Problem to work on: Reproduce the passage of the food allergy interview that starts with the words containing "Christina: I have a" and finishes with "away from it.", copying every word unchanged.

Top of Document segment

Interview: On Constant Alert

Christina McCrone from Cleveland, OH shares with us her experience with multiple food allergies. 

Austin: What type of food allergies (FA) or food sensitivities (FS) do you have?
Christina: I have a shellfish (including mussels and clams) allergy. I am also lactose intolerant, and allergic to avocado.

Austin: Did you self-diagnose your FA/FS or did you get a diagnosis from a doctor?
Christina: For the shellfish allergy, once I had a reaction, I got tested. For the lactose intolerance, I told my doctor of my stomach issues, they did nothing for me. I figured it out on my own by keeping track of what I was eating when I got sick. With the avocado, I asked my doctor if I could get tested because my mouth and throat would itch when eating, I was told there was no test for that and to stay away from it.

Austin: How does having a FA/FS affect your life?
Christina: It makes it hard. You have to constantly be on alert everywhere you go. I am legally blind, which makes it even harder. I have developed panic attacks that start when I eat away from home which makes it hard sometimes to tell if I am having a reaction. A lot of times I eat before going to an event.

Austin:When was the last time you had a food allergy reaction and how did that make you feel?
Christina: I have reactions at least once a week because I still do not have control over the lactose intolerance. It ruins whatever is going on at the time for me. 

Austin: How often do you dine out versus eat at home? For example, how many meals per week/month do you eat out?
Christina: After my shellfish allergy diagnosis about 10 years ago I quit eating out. My trust in other people for my life over eating food is gone, I am trying to slowly get out again. I have certain places I trust. Shellfish free places are my new best friend. I try to go out at least twice a month.

Austin: Do you feel nervous when you do eat out? What are your ‘go to’ dishes when you do dine out?
Christina: Yes! I try to go to shellfish free places. I am slowly trying to go to places that have it on the menu. My go to dishes are breakfast. I am shellfish safe with breakfast items I tend to get that even for dinner if I’m at a place I do not trust.

Austin: How do relatives, friends and/or servers at restaurants typically react when you bring up your allergy/sensitivity?
Christina: My family is terrible. They say I overreact but I feel that since it’s life threatening I have a right to be that way. When they have to stick an epi pen in their thigh over food then they can have a say in my reaction. I have had some wonderful servers, and then I have had some that really do not care.

Austin: What is something that would make living with FA easier that does not currently exist? Better Labeling Laws? More efficient ways to test?
Christina: I would love better labeling laws, also wish there was a better way to communicate to places like Chinese food places ect. They do not understand and I really miss that type of food.

Austin: Do you have any advice for family members of those newly diagnosed with FA?
Christina: You have no idea what it is like so be diligent. When going out to eat with that family or having them over to dinner. Let them know you checked things or ask them questions, don’t assume or figure they will handle it themselves.

Austin: Anything else you’d like to share about living with FA?
Christina: Restaurants who go out of their way to make people with allergies feel at ease should not be so hard to find in this day and age.

Bottom of Document segment
Top of Record set

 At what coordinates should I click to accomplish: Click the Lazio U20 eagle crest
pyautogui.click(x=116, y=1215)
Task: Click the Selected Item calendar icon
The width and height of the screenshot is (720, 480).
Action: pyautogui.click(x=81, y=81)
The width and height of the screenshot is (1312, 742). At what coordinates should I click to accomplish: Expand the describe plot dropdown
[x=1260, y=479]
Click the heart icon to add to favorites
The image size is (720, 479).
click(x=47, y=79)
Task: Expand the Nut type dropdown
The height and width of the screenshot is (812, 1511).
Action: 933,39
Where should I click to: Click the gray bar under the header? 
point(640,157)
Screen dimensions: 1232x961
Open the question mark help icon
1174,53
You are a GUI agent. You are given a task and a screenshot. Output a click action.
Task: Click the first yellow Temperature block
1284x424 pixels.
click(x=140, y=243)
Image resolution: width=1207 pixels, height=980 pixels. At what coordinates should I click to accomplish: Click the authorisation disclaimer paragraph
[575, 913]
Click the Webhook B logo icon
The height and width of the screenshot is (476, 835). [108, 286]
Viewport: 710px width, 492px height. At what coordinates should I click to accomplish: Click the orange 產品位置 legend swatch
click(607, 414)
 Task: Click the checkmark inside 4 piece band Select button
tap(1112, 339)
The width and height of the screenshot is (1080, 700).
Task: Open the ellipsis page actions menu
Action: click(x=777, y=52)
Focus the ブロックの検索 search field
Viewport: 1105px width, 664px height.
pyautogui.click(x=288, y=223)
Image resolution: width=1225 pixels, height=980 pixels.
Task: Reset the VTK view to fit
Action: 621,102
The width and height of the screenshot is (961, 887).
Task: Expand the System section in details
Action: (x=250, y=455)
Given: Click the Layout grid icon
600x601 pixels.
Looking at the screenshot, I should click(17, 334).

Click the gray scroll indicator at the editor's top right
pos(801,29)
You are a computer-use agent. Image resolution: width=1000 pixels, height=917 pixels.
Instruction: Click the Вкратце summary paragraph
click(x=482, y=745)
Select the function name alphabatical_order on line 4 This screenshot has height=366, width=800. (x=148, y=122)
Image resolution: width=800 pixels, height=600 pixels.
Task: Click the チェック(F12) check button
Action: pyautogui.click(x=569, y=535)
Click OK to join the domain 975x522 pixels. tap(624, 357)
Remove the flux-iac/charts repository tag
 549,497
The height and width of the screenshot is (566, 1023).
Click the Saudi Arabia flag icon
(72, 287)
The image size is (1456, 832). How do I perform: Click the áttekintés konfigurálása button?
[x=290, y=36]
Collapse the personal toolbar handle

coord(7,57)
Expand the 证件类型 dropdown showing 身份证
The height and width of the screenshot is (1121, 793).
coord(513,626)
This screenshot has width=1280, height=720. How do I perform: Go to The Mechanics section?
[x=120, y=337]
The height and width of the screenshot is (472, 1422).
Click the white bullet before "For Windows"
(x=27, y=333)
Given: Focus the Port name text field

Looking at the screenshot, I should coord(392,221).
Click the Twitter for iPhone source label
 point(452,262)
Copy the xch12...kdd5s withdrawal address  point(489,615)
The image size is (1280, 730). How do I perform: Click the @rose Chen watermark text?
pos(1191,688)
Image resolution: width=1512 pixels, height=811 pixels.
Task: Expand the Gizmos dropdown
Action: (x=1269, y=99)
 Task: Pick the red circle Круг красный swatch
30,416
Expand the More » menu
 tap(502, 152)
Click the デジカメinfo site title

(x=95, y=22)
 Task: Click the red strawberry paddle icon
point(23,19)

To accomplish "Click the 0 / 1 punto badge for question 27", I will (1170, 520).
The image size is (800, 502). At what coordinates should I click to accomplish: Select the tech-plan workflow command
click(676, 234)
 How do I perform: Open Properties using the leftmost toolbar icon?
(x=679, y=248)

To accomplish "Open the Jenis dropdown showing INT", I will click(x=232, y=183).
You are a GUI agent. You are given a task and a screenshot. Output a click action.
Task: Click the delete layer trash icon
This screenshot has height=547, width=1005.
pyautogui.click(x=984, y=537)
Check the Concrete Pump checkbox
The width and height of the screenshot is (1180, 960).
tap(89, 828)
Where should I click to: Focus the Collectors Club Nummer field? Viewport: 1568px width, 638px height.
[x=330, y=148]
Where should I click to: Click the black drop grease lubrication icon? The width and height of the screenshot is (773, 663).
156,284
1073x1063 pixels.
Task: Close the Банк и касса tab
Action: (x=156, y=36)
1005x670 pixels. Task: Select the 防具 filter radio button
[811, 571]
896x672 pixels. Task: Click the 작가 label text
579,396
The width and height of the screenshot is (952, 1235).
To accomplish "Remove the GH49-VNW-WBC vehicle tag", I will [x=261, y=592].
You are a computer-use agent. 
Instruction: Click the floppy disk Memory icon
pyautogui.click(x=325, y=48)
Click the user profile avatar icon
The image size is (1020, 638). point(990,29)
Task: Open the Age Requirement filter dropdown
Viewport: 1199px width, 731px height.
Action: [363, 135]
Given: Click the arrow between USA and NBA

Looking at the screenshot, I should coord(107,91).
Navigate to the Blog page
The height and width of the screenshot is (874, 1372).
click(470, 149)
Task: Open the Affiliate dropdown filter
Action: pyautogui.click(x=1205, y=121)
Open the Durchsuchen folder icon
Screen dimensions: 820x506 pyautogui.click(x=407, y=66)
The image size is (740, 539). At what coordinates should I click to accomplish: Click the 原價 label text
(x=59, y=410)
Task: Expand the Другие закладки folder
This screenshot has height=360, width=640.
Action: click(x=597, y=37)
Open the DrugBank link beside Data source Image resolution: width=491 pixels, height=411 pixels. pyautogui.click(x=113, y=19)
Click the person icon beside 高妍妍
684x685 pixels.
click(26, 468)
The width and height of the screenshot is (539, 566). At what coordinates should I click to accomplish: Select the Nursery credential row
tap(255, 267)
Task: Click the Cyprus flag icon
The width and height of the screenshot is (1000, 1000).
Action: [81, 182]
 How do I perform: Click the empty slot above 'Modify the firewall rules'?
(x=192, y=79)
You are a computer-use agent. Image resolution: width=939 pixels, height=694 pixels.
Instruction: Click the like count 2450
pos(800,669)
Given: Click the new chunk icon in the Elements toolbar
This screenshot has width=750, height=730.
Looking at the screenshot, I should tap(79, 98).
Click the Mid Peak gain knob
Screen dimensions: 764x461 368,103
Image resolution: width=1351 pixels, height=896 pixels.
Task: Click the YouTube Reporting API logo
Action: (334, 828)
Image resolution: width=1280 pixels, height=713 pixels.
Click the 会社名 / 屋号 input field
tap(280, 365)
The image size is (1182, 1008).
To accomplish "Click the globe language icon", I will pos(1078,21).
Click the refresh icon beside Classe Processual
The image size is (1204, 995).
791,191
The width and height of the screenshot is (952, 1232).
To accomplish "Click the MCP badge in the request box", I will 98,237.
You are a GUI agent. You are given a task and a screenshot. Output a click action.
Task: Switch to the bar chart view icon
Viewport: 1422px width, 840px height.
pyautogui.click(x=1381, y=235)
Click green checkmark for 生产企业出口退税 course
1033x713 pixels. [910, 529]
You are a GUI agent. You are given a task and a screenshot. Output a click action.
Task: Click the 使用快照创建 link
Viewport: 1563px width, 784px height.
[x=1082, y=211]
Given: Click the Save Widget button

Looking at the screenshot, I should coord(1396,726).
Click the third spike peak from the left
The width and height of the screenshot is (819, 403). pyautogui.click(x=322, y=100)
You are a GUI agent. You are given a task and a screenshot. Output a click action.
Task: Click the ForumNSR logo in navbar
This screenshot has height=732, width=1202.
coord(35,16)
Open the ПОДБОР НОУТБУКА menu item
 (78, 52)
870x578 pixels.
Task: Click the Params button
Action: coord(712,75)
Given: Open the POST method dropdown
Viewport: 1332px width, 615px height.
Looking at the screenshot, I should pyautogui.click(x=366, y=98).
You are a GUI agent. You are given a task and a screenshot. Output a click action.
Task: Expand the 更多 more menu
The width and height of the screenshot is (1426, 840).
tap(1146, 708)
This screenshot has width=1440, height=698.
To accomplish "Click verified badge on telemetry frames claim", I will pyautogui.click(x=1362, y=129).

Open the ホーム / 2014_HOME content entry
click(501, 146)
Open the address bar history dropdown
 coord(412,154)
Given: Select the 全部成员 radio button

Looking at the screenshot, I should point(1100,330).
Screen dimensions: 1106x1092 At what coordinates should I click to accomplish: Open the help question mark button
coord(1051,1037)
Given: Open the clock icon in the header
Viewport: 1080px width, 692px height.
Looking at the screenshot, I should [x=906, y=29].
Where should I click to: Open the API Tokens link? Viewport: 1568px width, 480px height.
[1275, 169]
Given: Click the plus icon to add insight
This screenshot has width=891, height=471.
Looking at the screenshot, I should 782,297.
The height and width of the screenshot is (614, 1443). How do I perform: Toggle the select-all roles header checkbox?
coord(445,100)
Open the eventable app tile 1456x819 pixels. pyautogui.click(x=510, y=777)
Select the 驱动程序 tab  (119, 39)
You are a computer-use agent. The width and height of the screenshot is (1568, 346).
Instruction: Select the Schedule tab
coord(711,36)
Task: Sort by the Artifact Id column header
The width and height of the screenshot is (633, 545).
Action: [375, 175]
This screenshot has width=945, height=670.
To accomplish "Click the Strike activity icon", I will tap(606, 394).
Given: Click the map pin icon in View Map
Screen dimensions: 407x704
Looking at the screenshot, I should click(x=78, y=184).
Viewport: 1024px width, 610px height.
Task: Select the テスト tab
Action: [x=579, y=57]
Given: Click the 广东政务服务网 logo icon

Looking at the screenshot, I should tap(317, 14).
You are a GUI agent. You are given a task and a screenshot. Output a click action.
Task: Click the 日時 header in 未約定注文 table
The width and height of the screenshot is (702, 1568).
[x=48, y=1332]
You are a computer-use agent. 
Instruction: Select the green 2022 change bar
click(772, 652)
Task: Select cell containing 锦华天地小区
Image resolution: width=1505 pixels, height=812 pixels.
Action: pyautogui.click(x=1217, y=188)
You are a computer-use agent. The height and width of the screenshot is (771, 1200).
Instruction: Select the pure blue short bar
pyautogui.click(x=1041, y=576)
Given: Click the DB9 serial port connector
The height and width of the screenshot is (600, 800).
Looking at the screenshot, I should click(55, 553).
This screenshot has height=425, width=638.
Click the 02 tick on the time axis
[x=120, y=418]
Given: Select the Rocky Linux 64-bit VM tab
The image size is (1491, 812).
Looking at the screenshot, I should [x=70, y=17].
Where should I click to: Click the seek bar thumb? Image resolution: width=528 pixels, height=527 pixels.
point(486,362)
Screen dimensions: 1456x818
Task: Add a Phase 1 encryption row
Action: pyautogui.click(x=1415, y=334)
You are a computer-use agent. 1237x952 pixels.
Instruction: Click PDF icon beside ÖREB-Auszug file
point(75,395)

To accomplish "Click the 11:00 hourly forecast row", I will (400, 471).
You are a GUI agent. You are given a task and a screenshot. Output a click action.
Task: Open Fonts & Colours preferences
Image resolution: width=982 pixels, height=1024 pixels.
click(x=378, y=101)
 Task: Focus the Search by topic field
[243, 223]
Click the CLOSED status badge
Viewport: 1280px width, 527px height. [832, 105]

Bottom of Record set

Expected answer:
Christina: I have a shellfish (including mussels and clams) allergy. I am also lactose intolerant, and allergic to avocado.

Austin: Did you self-diagnose your FA/FS or did you get a diagnosis from a doctor?
Christina: For the shellfish allergy, once I had a reaction, I got tested. For the lactose intolerance, I told my doctor of my stomach issues, they did nothing for me. I figured it out on my own by keeping track of what I was eating when I got sick. With the avocado, I asked my doctor if I could get tested because my mouth and throat would itch when eating, I was told there was no test for that and to stay away from it.